I tried to find out if this integral converges and I am not sure with my solution $$\DeclareMathOperator{\arctg}{\operatorname{arctg}}\int_{1}^{\infty} \frac{\arctg(\sqrt{1 + x^{2}})}{x+3}dx$$
Can I say, that $\frac{\arctg(\sqrt{1 + x^{2}})}{x+3}$ equivalent to $\frac{\pi/2}{x+3}$, that is equivalent to $\frac{\pi/2}{x}$ and $\int_{1}^{\infty} \frac{\pi/2}{x}dx$ is a divergent integral, and that is the reason, why the original integral also diverges?
Yes that's correct, in a more formal way we should refer to the limit comparison test, that is for $x \to \infty$
$$ \frac{\frac{\arctan(\sqrt{1 + x^{2}})}{x+3}}{\frac1{x+3}} \to \frac \pi 2$$
from which we can conclude for the divergence.

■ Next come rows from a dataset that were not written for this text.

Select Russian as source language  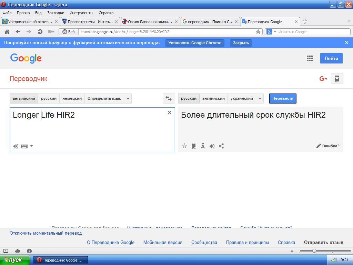pyautogui.click(x=49, y=98)
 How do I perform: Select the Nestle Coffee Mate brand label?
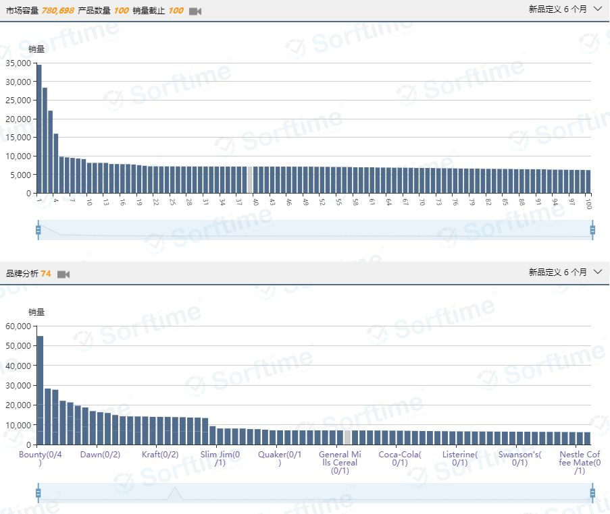(580, 463)
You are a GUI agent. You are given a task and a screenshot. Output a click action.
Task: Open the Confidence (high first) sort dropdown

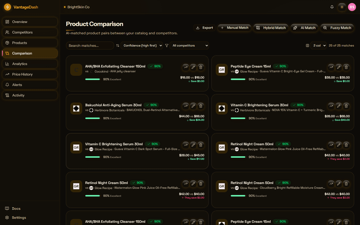click(x=142, y=45)
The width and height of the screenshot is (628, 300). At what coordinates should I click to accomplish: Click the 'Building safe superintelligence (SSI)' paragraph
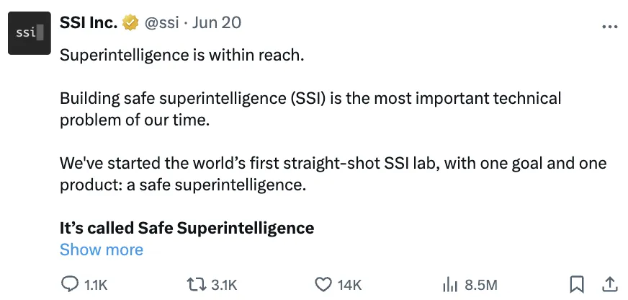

As an alternative, we can use that
$$\arctan t = \frac \pi 2 -\arctan \frac 1t \ge \frac \pi 2-\frac1t$$
therefore
$$\int_{1}^{\infty} \frac{\arctan\left(\sqrt{1 + x^{2}}\right)}{x+3}dx\ge \int_{1}^{\infty} \frac{\frac \pi 2}{x+3}dx- \int_{1}^{\infty} \frac{1}{\left(\sqrt{1 + x^{2}}\right)(x+3)}dx$$
where the last one converges.